## WHAT IS REQUIRED
Pictures are to be omitted. Output only the lines from the one containing "Given: Open the chat messages sidebar icon" through the end of the data, word for word.

[Source records]
= = = = = = =
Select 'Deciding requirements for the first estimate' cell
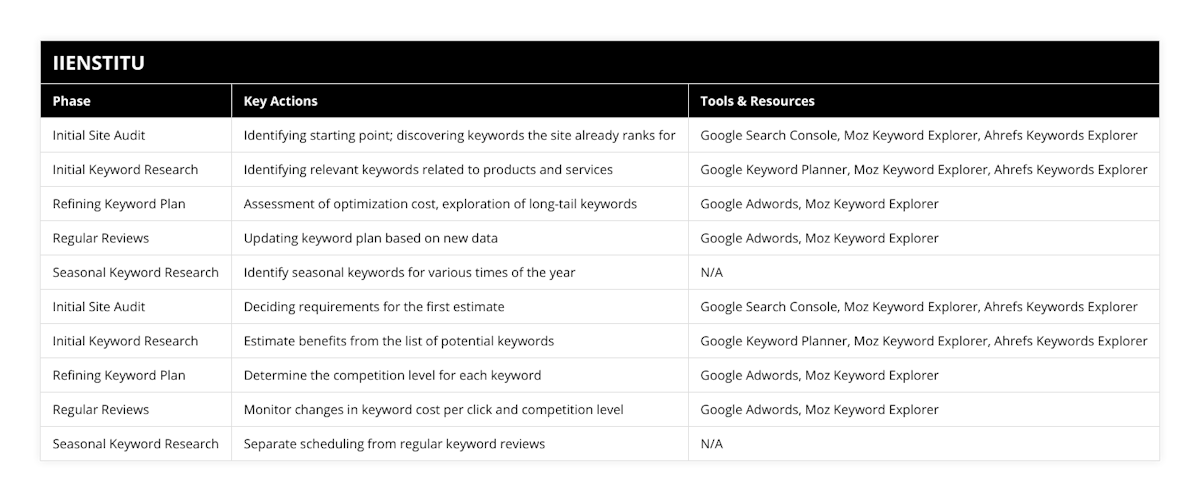 click(374, 306)
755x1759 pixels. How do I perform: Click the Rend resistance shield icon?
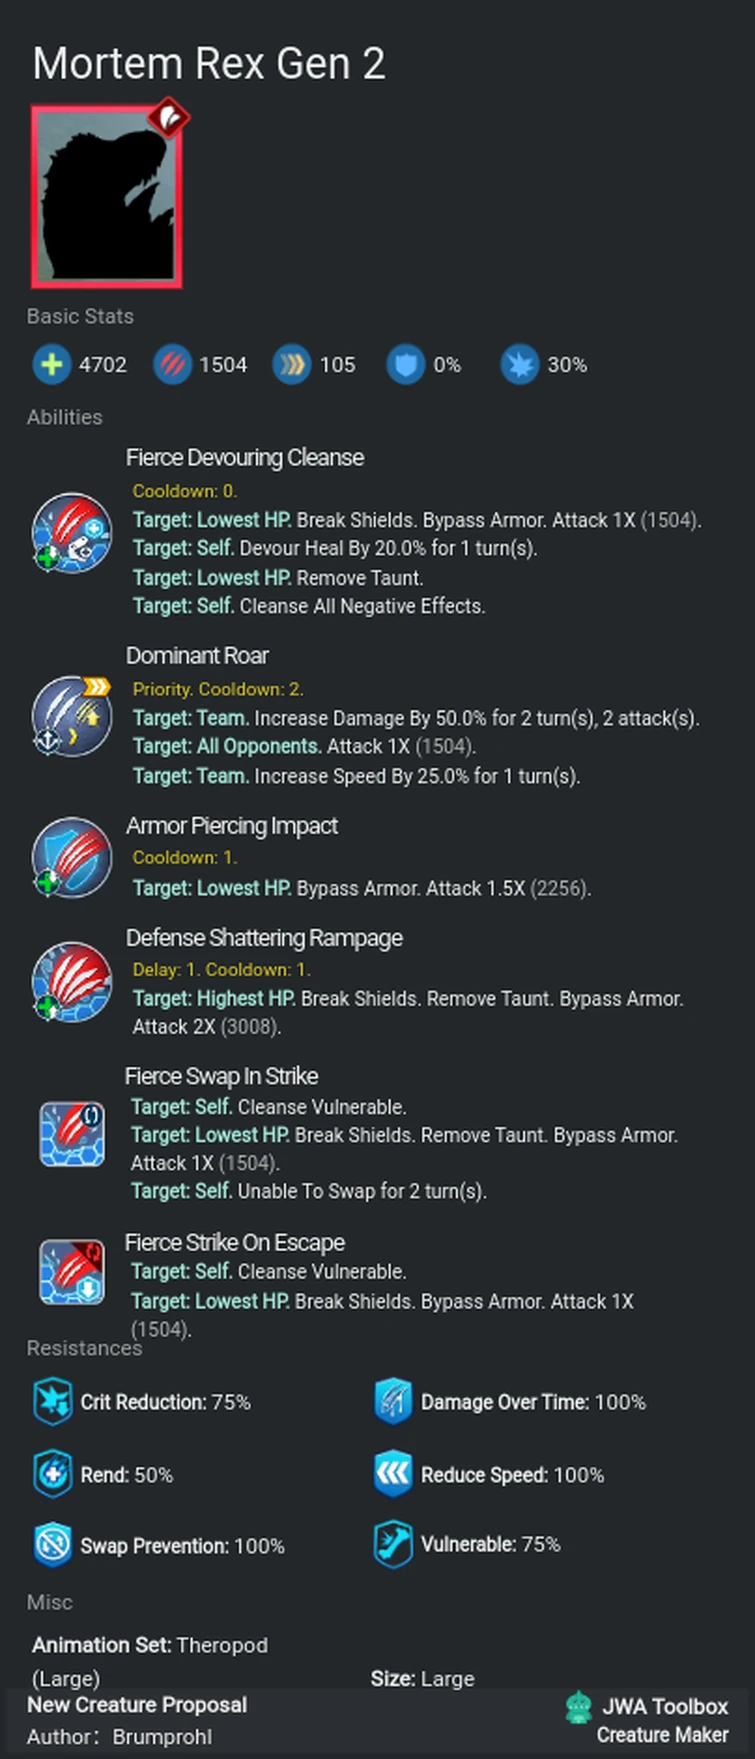(x=52, y=1475)
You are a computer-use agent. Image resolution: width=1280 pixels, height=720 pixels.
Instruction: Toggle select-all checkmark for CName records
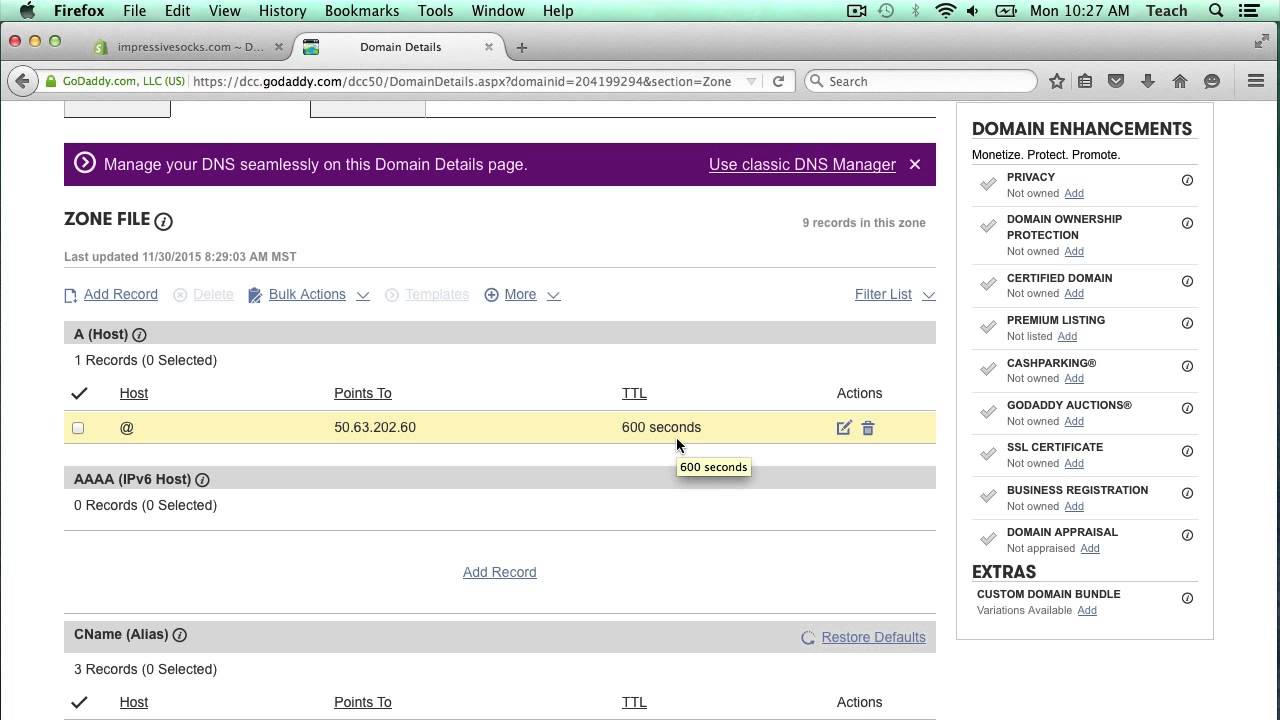[79, 702]
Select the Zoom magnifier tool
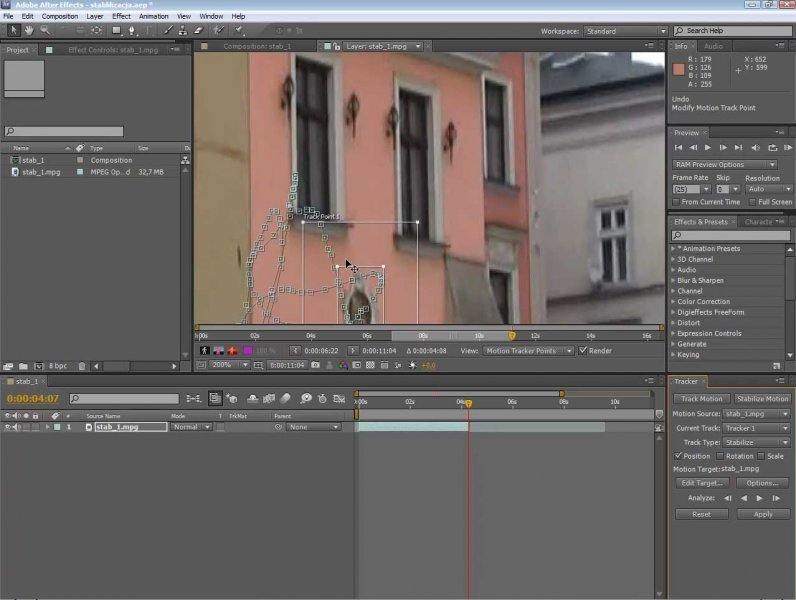Screen dimensions: 796x600 (x=44, y=31)
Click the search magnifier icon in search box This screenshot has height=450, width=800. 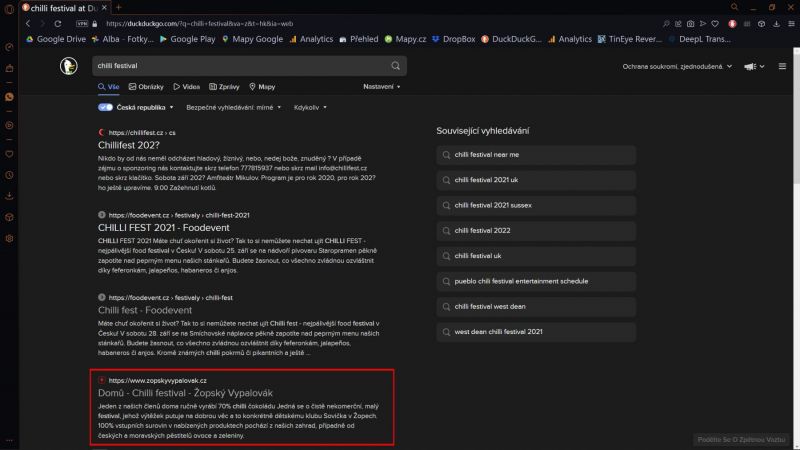coord(396,66)
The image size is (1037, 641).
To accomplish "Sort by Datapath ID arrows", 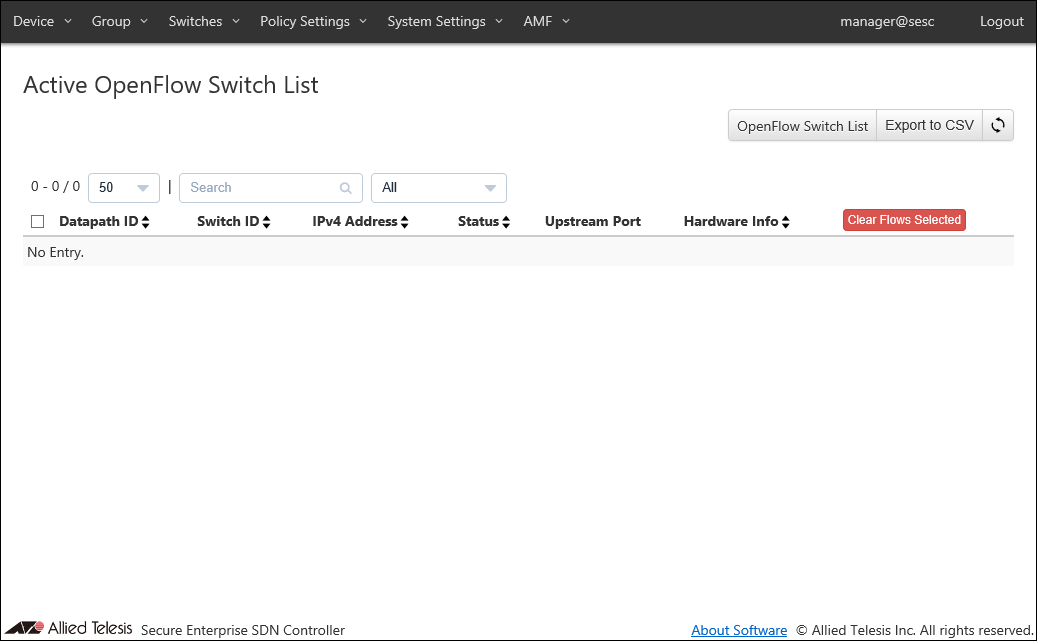I will pyautogui.click(x=146, y=222).
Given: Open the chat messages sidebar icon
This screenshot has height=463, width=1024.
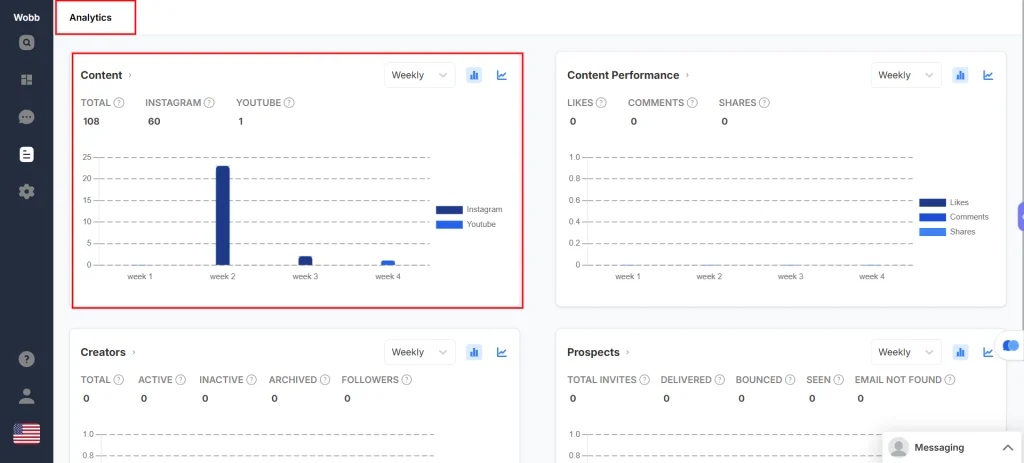Looking at the screenshot, I should click(26, 117).
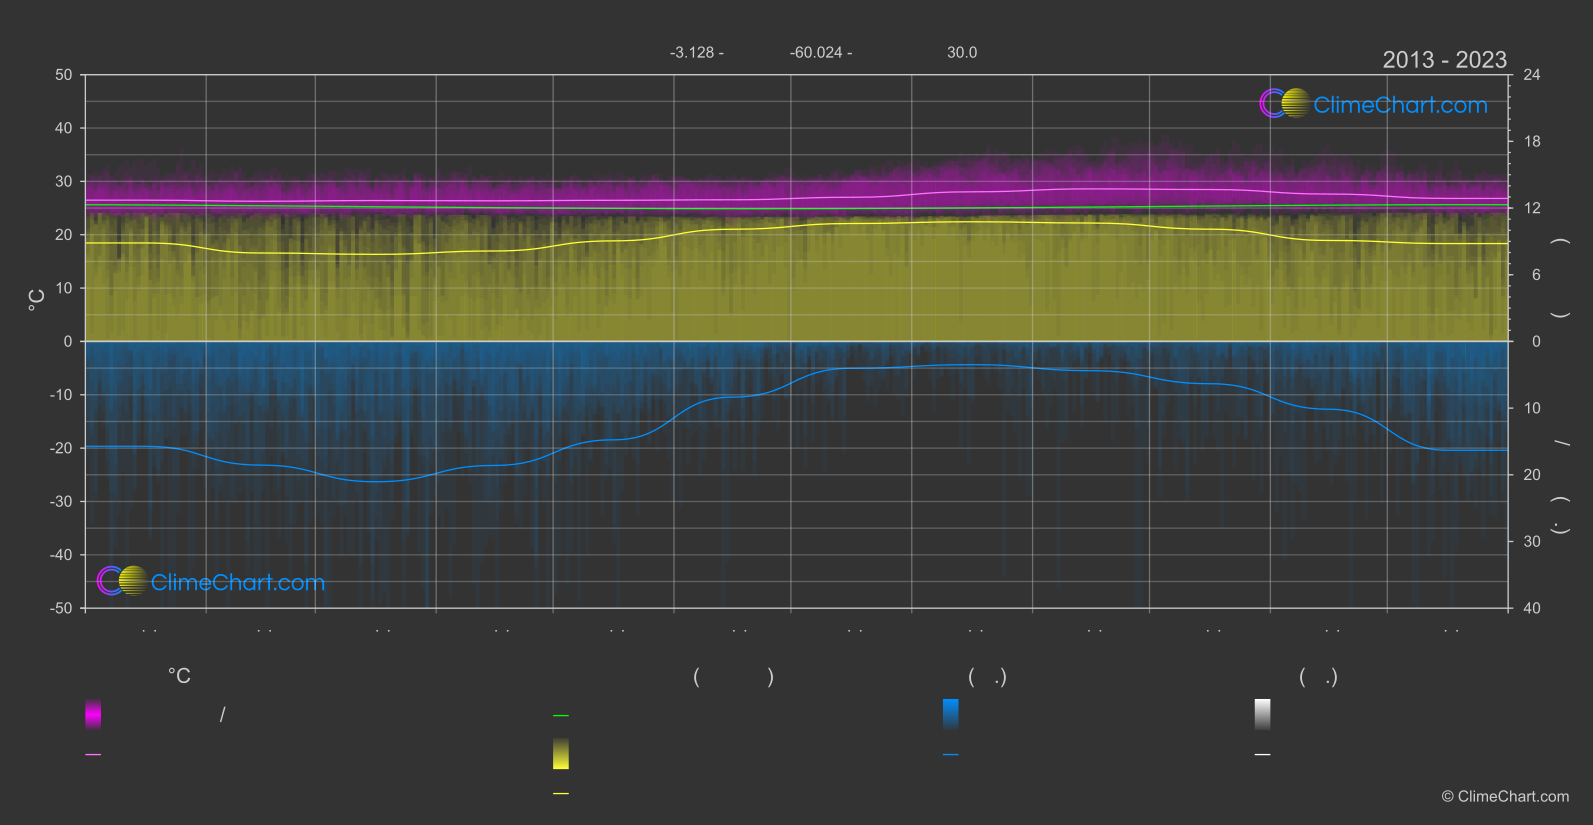This screenshot has height=825, width=1593.
Task: Select the blue gradient legend swatch
Action: [951, 714]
= = = = = = =
## OUTPUT
Given: Open the chat messages sidebar icon
This screenshot has height=463, width=1024.
Looking at the screenshot, I should click(26, 117).
This screenshot has height=825, width=1593.
Task: Select the blue gradient legend swatch
Action: [951, 714]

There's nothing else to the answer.